Winnipeg’s industrial market remained relatively stable, with a small vacancy increase to 4.5 per cent and average lease rates rising slowly to $6.87 per square foot.

Waterloo Region and the GTA

Southwestern Ontario’s Waterloo Region has seen consistent development and demand with four straight years of positive absorption, including 395,000 square feet in the 12 months ended March 31.

Available properties are coming from rejuvenating older industrial buildings and from city-owned land in Guelph, Cambridge, Woodstock, Brantford, Hamilton and London.

Sites under construction are primarily small bay, multi-tenant facilities and freestanding properties of less than 100,000 square feet being used by manufacturers, warehouse and distribution companies, and technology firms converting some to flex space with higher percentages of offices.

“Any sort of warehouse facility that’s close to an urban area is very sought-after by people involved in the industrial sector,” said Argeropoulos.

“Some of those opportunities are hard to find and aren’t made available. But when they are, they’re being bought for high prices and are being razed and converted to new distribution facilities that meet today’s demands.”

The GTA continued to experience record industrial growth, as high demand from domestic and foreign companies in the logistics and retail industries is pushing availability and vacancies to historic lows. Investor demand is only being restrained by a shortage of available product.

“The only caveat for the Toronto market is that we have been building quite a bit of space because we had gone through a lull where we hadn’t built any space at all, and the development community is trying to keep pace or in some cases be ahead of demand,” said Argeropoulos.

“If this demand slows a bit, we have some sub-markets that may encounter some oversupply as this product is delivered.”

Ottawa, Montreal and Halifax

Activity for small transactions of 1,000 to 3,000 square feet remained stable in Ottawa, while larger deals with spaces in excess of 15,000 square feet have been more challenging to complete.

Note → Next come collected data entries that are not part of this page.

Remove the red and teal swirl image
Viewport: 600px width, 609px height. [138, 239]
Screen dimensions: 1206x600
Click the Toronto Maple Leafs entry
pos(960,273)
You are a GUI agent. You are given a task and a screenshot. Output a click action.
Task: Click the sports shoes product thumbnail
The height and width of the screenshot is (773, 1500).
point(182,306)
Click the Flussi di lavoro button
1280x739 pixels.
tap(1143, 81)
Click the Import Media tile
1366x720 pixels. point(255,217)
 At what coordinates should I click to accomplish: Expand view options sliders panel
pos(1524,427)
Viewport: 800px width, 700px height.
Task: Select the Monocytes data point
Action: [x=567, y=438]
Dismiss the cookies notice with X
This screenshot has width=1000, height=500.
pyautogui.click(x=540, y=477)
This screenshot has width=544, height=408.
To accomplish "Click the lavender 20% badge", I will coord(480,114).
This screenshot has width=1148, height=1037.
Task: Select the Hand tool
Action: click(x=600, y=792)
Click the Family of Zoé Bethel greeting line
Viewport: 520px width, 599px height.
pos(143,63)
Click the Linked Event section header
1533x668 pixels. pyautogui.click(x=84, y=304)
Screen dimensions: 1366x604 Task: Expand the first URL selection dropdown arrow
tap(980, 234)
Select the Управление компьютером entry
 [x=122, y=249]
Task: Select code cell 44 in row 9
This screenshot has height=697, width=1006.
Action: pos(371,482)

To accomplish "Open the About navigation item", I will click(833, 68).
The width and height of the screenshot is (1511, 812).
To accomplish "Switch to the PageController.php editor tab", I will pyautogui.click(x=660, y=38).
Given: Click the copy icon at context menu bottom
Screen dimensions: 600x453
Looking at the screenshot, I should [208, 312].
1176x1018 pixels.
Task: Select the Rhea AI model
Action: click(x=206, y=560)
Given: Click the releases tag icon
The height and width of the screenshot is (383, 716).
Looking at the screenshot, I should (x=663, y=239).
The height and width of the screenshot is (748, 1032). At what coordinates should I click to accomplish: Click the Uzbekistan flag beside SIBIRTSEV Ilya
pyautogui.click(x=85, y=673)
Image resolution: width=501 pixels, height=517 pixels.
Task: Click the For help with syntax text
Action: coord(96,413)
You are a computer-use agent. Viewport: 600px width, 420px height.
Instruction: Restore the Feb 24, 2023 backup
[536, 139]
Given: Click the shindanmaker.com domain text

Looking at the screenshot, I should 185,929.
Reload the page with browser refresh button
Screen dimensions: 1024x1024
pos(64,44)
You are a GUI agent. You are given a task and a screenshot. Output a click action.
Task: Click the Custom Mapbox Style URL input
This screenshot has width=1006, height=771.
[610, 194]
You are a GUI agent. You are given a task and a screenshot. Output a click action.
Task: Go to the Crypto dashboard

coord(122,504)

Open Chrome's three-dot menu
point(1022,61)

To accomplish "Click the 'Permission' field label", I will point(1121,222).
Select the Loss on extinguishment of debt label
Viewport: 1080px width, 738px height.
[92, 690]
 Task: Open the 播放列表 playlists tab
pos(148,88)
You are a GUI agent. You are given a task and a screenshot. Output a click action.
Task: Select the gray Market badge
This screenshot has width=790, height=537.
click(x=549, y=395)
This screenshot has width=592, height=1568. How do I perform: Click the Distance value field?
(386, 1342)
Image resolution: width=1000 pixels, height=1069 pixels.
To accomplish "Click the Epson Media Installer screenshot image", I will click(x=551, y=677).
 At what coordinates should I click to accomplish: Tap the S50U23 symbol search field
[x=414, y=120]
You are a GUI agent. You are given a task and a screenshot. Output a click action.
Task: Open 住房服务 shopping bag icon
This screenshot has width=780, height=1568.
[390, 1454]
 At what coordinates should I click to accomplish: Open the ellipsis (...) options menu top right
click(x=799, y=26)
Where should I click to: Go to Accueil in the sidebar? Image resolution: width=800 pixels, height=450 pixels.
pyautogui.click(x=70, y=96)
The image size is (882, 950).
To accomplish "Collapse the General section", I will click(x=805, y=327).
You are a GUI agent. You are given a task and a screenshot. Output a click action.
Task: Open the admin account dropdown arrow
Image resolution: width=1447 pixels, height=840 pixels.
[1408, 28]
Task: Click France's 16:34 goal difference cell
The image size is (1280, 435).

The vacancy rate slid to 3.3 per cent and absorption increased by 200,000 square feet. There’s 22,000 square feet of space under construction.

The Greater Montreal Area (GMA) has 350 million square feet of industrial inventory and its position as a hub for road, rail, water and air transportation make it an excellent location for goods shipment.

The year-over-year vacancy rate dropped to 5.6 per cent from 6.6 per cent as 721,000 square feet of new supply was added and 288,000 more was under construction. There are 26 announced projects totalling 2.2 million square feet scheduled for the GMA, largely focused in Laval.

Halifax, Atlantic Canada’s economic hub, had a vacancy rate of 11.9 per cent — which is more typical of office than the industrial sector.

Argeropoulos expects the struggling market to pick up as the Halifax shipyard moves into full production under a federal naval shipbuilding contract, “but it won’t be an overnight sort of turnaround.”